Summary: Real Time Kinematic (RTK) GPS receivers can measure the latitude, longitude and height above the WGS-84 reference ellipsoid to within a few centimeters. Using this vertical accuracy, users can determine water level corrections (tide corrections). This eliminates the need to use conventional tide gauges or to assign personnel to monitor tide staffs. Users must establish their own RTK base station to supply differential corrections to the boat-GPS. In addition, users must pre-determine the separation between the WGS-84 reference ellipsoid and the appropriate chart datum in their survey area.

This paper provides a step-by-step explanation of using RTK GPS to obtain real time water levels in HYPACK(TM).

rtk1.jpg (14434 bytes)

Figure 1: HYPACK(TM)'s method of obtaining real time water levels

The figure to the right shows a survey boat using RTK GPS to determine the current water level correction.

Our measurements show the antenna height to be 15m above the static water line. This is the value (c) in the figure. c = 15.

The RTK GPS is reporting that the GPS antenna is 80m below the reference ellipsoid. This is value (b) in the figure. b = -80.

If we can determine how high the reference ellipsoid is above the chart datum [value (a)], we can then solve for the water level above the chart datum [value (d)].

In our example, we have pre-determined the reference ellipsoid is 100m above the chart datum. How we determined this is explained in the next section. From the diagram we can see that:

d = a + b - c

d= (100) + (-80) - 15 = 5m

Where (d) is the height of the water surface above the chart datum.

(a) is the height of the reference ellipsoid above the chart datum.

(b) is the height of the GPS antenna above the reference ellipsoid. This is supplied by your GPS.

(c) is the height of your GPS antenna above the static water line.

When correctly configured, HYPACK(TM) computes this value at each RTK GPS update and saves the position and a tide correction to the raw data file. The sign of value (d) is negated by HYPACK(TM) to be consistent with our normal tide correction values.

When the RAW data file from the SURVEY program is read into the Multibeam editor, each sounding will have an RTK Tide correction, based on the method shown above.

Determining the Separation between the Reference Ellipsoid and the Chart Datum

Before you head out on the water to start your survey, you need to determine the separation between the WGS-84 reference ellipsoid and the local chart datum. If your survey is conducted in a small area, you may need only a single point. If your survey is conducted over a large area where the separation between the ellipsoid and chart datum changes, you will need several points to Amodel@ the difference.

The following steps should be taken at each location to determine the separation between the reference ellipsoid and the chart datum.

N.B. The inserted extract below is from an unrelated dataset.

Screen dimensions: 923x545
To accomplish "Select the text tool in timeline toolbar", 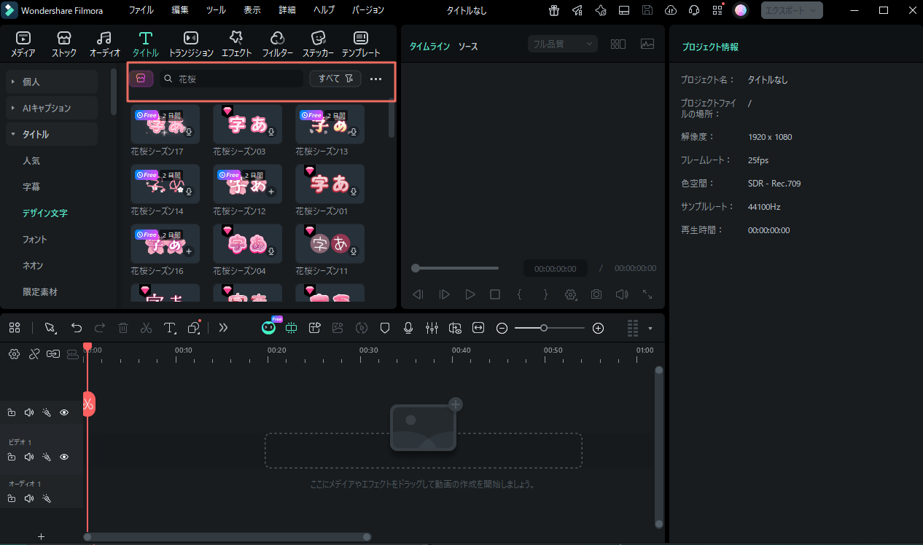I will pyautogui.click(x=169, y=328).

Figure 2: Determining the separation between the reference ellipsoid and the chart datum

Set up your GPS adjacent to your tide staff. The staff should be referenced to the local chart datum.
Write down the water level from the tide staff (b).
Measure the distance from your GPS antenna to the water level surface (c).
Once your GPS is stable and in RTK mode, write down the height of the GPS antenna above the reference ellipsoid. This is normally contained in the GGA and GGK messages. It might also be available on the front data display of some GPS. You should take care to note whether your GPS provides this value in feet or meters. If you are measuring depths in feet, you will need to convert the ellipsoid height of your antenna to feet. (1 meter = 3.280833333 feet). Record this value (a).

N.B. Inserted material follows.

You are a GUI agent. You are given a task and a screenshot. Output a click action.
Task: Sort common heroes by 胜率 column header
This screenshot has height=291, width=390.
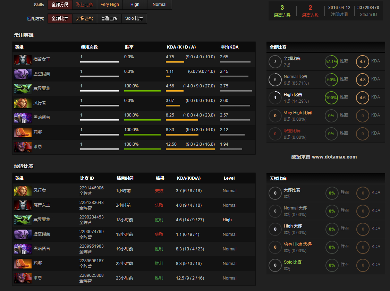pyautogui.click(x=129, y=47)
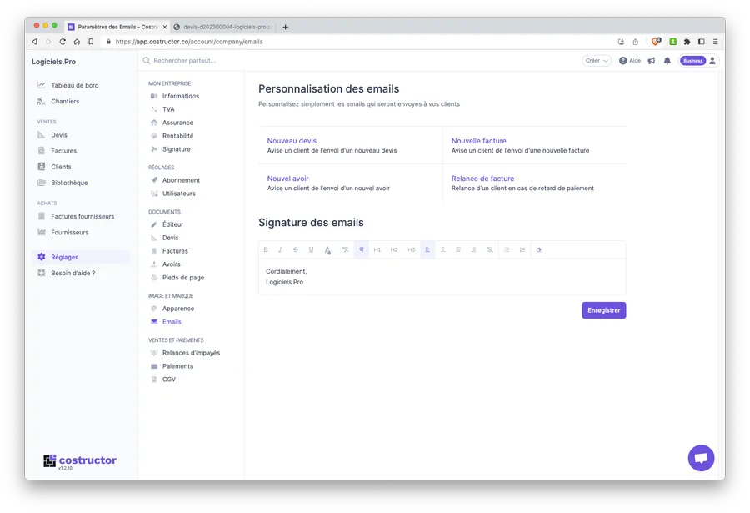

The height of the reference ellipsoid above the chart datum is equal to (b)+(c)-(a). In the diagram above, the reference ellipsoid is below the chart datum, so we would expect to get a negative number. The value will be a positive if the reference ellipsoid is above the chart datum and negative if the reference ellipsoid is below the chart datum.

Creating a KTD File
A Kinematic Tidal Datum (*.KTD) file is used in real time by the SURVEY program to determine the separation between the reference ellipsoid and the chart datum at the vessel location. This is used in cases where the separation between the two surfaces actually changes, depending on your location.

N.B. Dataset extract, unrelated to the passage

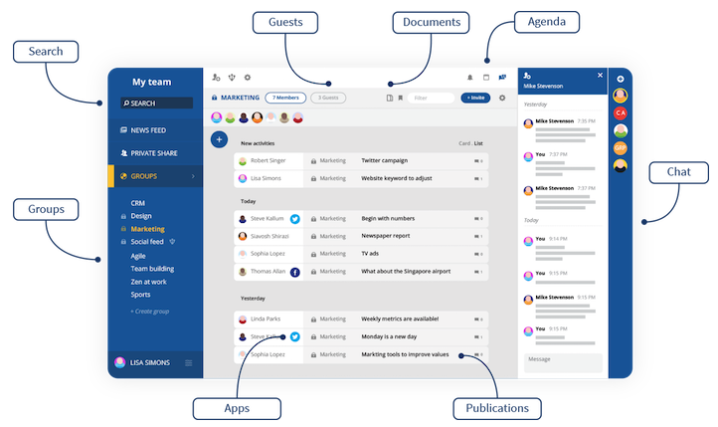This screenshot has height=427, width=718.
Task: Click the notification bell icon
Action: 469,78
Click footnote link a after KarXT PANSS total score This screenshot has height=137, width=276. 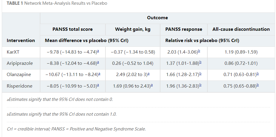pos(98,51)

If the separation between your reference ellipsoid and chart datum is a constant, or if you are surveying in a small area and only want to use a single separation value, you do not need to make a KTD file. This is a new version of RTK Water Level implemented in HYPACK(TM) Version 8.1.a. and later. Details are presented in the next section.

To create a KTD file:

Figure 3: Separations: Ellipsoid above Chart Datum

rtk4.jpg (24771 bytes)

Figure 4: KTD File Editor

Plot your survey area on a piece of paper.
Plot the location of your tide stations, where you have determined the separation between the reference ellipsoid and the chart datum. Write the separation values next to each gauge.
Draw a rectangular grid around your survey area. This is the border of your KTD file. Make a note of the lower left X-Y and upper right X-Y coordinates. They will be needed when you create the KTD file.

Determine how many "nodes" you want in each direction. See the diagram to the right for an example. In this case, there are 3 nodes in the X-direction and 5-nodes in the Y-direction.
Contour the separation data, as shown in the figure to the right.

Determine a separation value at each node, based on the contour information.
Start the KTD File Editor. This program is only available in the 32-bit version of HYPACK(TM).

Enter the maximum and minimum values for your X and Y coordinates. These were obtained in step C.

Enter the number of nodes (or divisions) in each direction. The spreadsheet below will change to reflect the number you have entered.

Enter the separation value for each node in the appropriate grid.

When finished, click the File - Save and save the file to a KTD file. KTD files can be saved anywhere, but we normally put them in the \COASTAL directory.

In version 8.1 of HYPACK(TM) and earlier, users would enter a combined value that had the separation minus the static GPS antenna height. In Version 8.1.a. of HYPACK(TM) and later, you do not include the antenna height in the value entered in the KTD file. The TRIMKIN.DLL and KIN.DLL will obtain the antenna height from the offset information contained in the driver configuration.

Operating without a KTD File

As we mentioned before, a KTD file is only necessary if you are in an area where the separation between the reference ellipsoid and chart datum is not a constant. If the separation is a constant, or if your survey area is so small, you don't need more than a single value, you can operate without a KTD file.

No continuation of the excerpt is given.